Fig 2.

Immunofluorescence detection of the peroxisomal marker enzyme catalase in paraffin-embedded lung tissue sections of wild-type (2A, 2C, 2E, 2G, 2I) and PPARγ-deficient club cells (2B, 2D, 2F, 2H, 2J). Note that, PPARγ-deficiency increased the catalase protein abundance. Moreover, the catalase is partially mistargeted into the cytoplasm (2F, 2H, 2J). Club cells-specific protein CC10 stained club cells (2C, 2D) and higher magnifications (2E and 2F) stained for catalase showing the cross sections of terminal bronchioles of the mouse lung. Cytoplasmic staining of catalase was observed in CC10 positive club cells (2G, 2H).
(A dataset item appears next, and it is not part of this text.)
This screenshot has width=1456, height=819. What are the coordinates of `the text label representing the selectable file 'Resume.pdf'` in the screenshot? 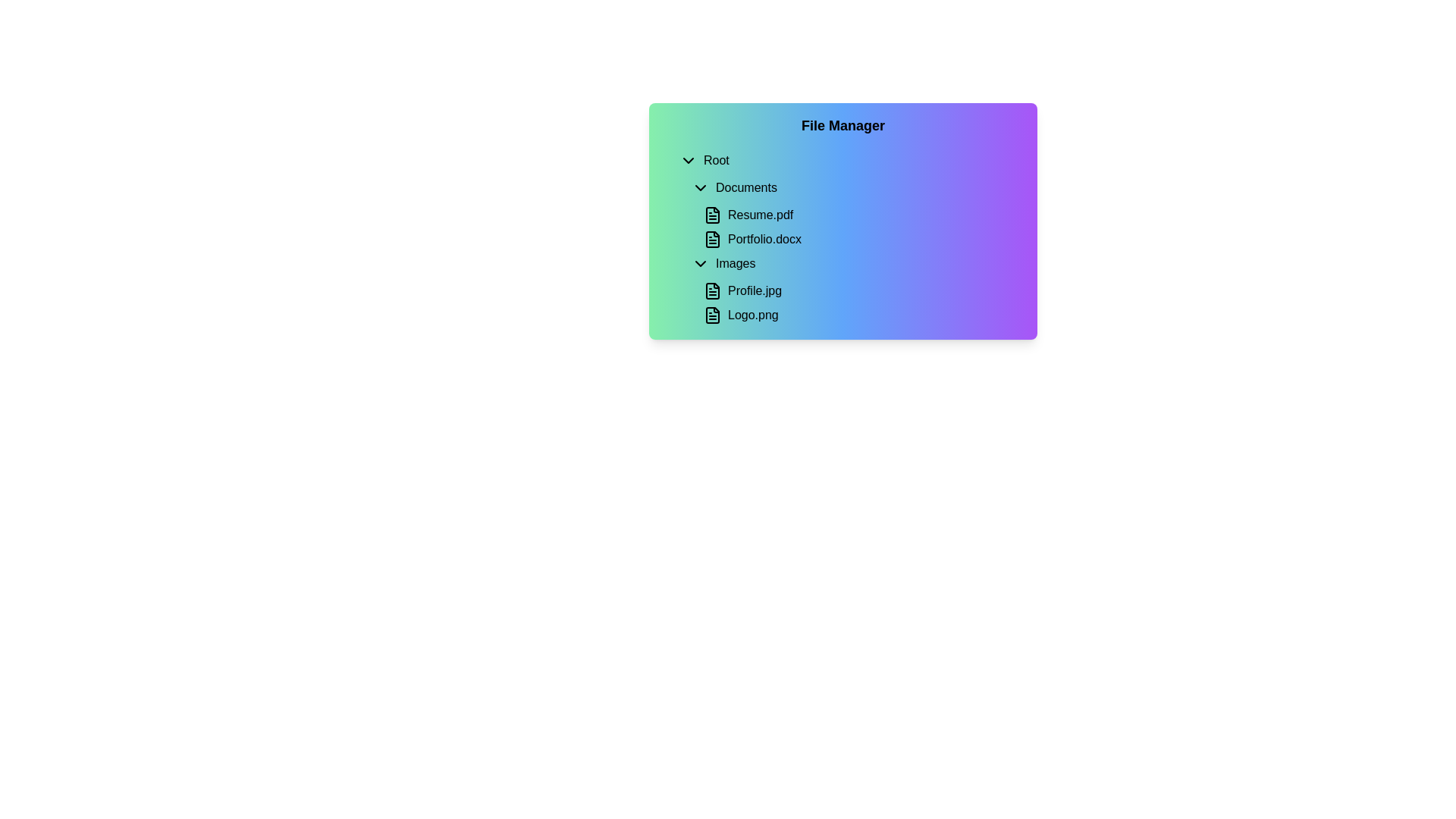 It's located at (761, 215).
Staining for catalase showed punctuate staining pattern in higher amounts in club cells in comparison to ciliated cells (*) in WT animals, whereas it is present in cytoplasm (in addition to peroxisomes) in ccsPPARγKO club cells, but neighboring ciliated cells still contain punctuate catalase with similar amounts (2I, 2J, 2K, 2l). Corrected total cell fluorescence (CTCF) quantification of staining for CAT in club cells (2K) and ciliated cells (2I). Values ± SEM represent the mean of CTCF quantified from images obtained from 3 independent experiments using Image J software. **P ≤0.01; ***P ≤0.001; ns, not significant. Counterstaining of nuclei was performed with TOTO-3 iodide in 2A, 2B, 2I, 2J. 2L: lumen of the bronchiole; AE: alveolar epithelium. *: ciliated cell; Bars represent 2A-2B: 100 μm; 2C-2H: 25 μm.